Ad una prima gamma di birre classiche (bionda/bianca/ambrata/scura), dal 2010 se ne sono progressivamente aggiunte altre più luppolate che guardano in direzione Stati Uniti: la prima è una Brune Triple IPA (ovvero una Brown IPA), poi rinominata Buffalo Riding, alla quale si aggiungono una IPA chiamata Cowboy & Indien, una Quadruple Black IPA (11% ABV !) chiamata Black Bear Beer e un’altra IPA chiamata L’Amerindienne, descritta in etichetta come una “Simple Blonde IPA”, che andiamo a stappare. 120 IBU sbandierati in etichetta, un valore teorico – difficilmente contestabile da chi beve – che, dopo aver bevuto la birra sembra abbastanza improbabile; ma il problema principale di questa L’Amerindienne non è certamente solo l’amaro. Chi segue questo blog da tempo avrà avuto occasione di leggere impressioni non molto positive sulle oltre settanta bottiglie proveniente dai birrifici francesi; birre con molti difetti, alcune volte imbevibili, ma soprattutto molto anonime.

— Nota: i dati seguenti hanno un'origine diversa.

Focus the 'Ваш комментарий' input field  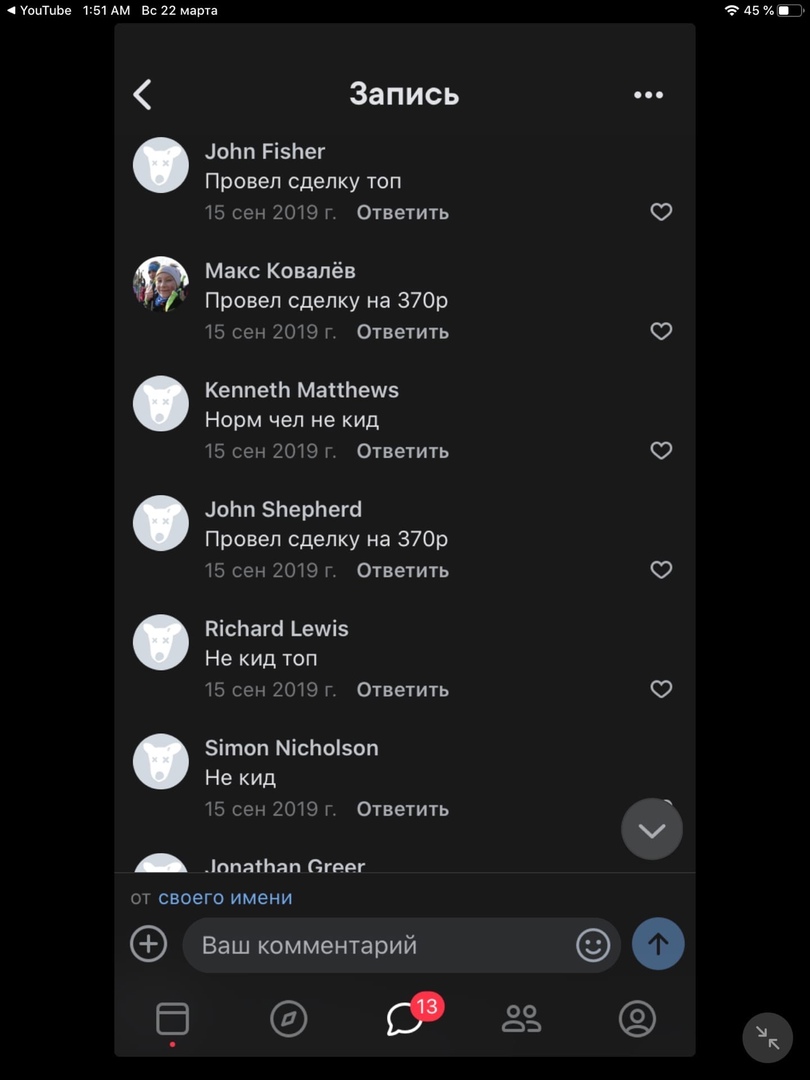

Il vento di novità che la “Craft Beer Revolution” sta soffiando anche in Francia ha portato, oltre a nuovi produttori, anche un rinnovamento nella gamma di quelli attivi già da diverso tempo; il "nuovo" spesso coincide con l’utilizzo di luppoli americani, seguendo lo stesso percorso intrapreso da analoghe “rivoluzioni” avvenute in Inghilterra, nei paesi Scandinavi ed anche in Italia; si corre veloce, si snocciolano etichette con IBU centenari ma purtroppo permangono quei problemi qualitativi che ho spesso riscontrato in diversi microbirrifici francesi incontrati in questi anni. L’Amerindienne ti dà il benvenuto con un aroma di formaggio ammuffito, fenoli, pipì di gatto e ci vuole forza di volontà per mantenere il naso vicino al bicchiere sino ad avvertire qualche remoto sentore di agrumi. Pochissimo corpo e tanta acqua in bocca, con una discreta quantità di bollicine; la bevuta passa dall’acqua dell’imbocco ad un amaro vegetale, molto sgradevole, che ripropone in parte le nefandezze dell’aroma. Se è un’impresa annusarla, è praticamente impossibile berla. Finisce nel lavandino, rimane un bel color ambrato (ma allora perché chiamarla Simple Blonde IPA ?) ed una corretta “testa” di schiuma biancastra, cremosa e dalla discreta persistenza. Più che una American IPA, un incubo. Questa volta sembrerebbe non reggere neppure la storia della “bottiglia sfortunata”; per quel che conta, su Ratebeer ottiene un 30/100.